┌──

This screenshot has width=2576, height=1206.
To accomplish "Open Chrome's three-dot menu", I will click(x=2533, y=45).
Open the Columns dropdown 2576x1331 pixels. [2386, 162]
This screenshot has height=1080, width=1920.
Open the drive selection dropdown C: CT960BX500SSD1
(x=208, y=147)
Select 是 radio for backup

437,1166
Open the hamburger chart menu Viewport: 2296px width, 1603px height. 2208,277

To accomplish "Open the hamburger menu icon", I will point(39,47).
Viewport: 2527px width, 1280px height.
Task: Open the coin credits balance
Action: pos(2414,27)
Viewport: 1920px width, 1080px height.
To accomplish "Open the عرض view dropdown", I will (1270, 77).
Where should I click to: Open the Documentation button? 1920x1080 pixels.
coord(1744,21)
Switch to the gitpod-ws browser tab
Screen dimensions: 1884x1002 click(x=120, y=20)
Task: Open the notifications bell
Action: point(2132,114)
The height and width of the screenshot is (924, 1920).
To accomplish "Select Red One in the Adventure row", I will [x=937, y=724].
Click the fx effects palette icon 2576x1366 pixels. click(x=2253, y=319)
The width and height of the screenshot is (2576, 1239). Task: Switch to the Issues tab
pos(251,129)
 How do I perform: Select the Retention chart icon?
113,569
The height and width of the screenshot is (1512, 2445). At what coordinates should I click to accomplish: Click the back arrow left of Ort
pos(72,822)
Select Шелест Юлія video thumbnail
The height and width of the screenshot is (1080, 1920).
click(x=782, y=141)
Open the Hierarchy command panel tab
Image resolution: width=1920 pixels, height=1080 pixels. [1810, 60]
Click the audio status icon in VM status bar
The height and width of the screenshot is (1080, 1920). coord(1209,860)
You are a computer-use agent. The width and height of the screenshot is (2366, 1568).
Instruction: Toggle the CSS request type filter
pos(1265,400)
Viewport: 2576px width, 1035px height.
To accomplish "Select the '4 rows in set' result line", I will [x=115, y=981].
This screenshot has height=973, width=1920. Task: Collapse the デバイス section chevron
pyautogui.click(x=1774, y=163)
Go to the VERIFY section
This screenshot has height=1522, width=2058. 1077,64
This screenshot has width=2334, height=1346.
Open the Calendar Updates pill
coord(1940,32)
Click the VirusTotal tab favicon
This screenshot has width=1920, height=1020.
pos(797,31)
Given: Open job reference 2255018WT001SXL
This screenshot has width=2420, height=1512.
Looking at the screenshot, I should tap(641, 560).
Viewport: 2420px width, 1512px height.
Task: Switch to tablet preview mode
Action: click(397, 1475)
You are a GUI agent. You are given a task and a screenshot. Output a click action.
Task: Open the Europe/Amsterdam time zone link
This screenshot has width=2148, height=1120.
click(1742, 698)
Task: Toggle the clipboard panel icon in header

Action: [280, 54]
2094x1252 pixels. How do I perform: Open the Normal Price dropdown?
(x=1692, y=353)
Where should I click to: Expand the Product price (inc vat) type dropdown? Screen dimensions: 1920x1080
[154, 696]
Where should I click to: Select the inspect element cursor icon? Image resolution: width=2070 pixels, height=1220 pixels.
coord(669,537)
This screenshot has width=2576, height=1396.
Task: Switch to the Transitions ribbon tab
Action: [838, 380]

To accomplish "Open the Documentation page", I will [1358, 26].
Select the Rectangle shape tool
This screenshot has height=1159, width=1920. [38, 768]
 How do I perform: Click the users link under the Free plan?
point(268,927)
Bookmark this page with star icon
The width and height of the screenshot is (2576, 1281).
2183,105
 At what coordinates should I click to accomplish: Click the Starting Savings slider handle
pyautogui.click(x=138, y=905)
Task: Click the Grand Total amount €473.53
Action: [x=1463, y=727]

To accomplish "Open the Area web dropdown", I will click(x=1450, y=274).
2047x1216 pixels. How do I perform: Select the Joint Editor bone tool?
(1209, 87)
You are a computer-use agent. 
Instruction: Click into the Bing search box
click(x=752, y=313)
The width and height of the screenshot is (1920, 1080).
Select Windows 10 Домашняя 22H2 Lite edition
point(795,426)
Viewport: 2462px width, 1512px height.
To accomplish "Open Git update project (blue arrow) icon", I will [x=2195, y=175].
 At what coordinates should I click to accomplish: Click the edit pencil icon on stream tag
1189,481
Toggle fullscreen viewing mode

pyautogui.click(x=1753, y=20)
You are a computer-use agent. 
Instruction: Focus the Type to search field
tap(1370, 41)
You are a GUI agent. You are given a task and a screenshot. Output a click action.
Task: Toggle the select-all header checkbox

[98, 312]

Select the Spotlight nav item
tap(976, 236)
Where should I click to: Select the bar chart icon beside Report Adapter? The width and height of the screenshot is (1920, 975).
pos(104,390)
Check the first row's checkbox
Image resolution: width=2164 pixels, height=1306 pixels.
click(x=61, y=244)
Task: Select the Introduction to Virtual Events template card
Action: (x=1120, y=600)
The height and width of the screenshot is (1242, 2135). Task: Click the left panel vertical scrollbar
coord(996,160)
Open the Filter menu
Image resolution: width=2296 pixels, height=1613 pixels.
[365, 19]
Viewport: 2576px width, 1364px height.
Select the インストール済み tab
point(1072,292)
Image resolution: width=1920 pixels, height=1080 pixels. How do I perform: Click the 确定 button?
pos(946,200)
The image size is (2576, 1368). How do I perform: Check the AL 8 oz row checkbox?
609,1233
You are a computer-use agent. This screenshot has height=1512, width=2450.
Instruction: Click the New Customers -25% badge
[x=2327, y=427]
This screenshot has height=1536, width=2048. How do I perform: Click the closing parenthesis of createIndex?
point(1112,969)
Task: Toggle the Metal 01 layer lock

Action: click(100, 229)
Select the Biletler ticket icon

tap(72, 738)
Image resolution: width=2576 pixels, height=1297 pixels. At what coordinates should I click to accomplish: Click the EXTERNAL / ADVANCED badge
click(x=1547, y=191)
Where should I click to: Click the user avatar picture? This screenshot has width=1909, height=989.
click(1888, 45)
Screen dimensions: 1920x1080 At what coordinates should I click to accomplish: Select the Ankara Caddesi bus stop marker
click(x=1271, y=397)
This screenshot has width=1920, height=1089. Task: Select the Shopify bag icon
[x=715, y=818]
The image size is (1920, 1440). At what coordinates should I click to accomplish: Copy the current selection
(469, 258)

└──

*GOAL OF THE EXERCISE:*
For each line above that holds the string "computer", provide a copy of that line.

*RESPONSE BOX:*
You are a computer-use agent. The width and height of the screenshot is (2366, 1568).
You are a computer-use agent. 
You are a computer-use agent. 
You are a computer-use agent. This screenshot has height=1512, width=2450.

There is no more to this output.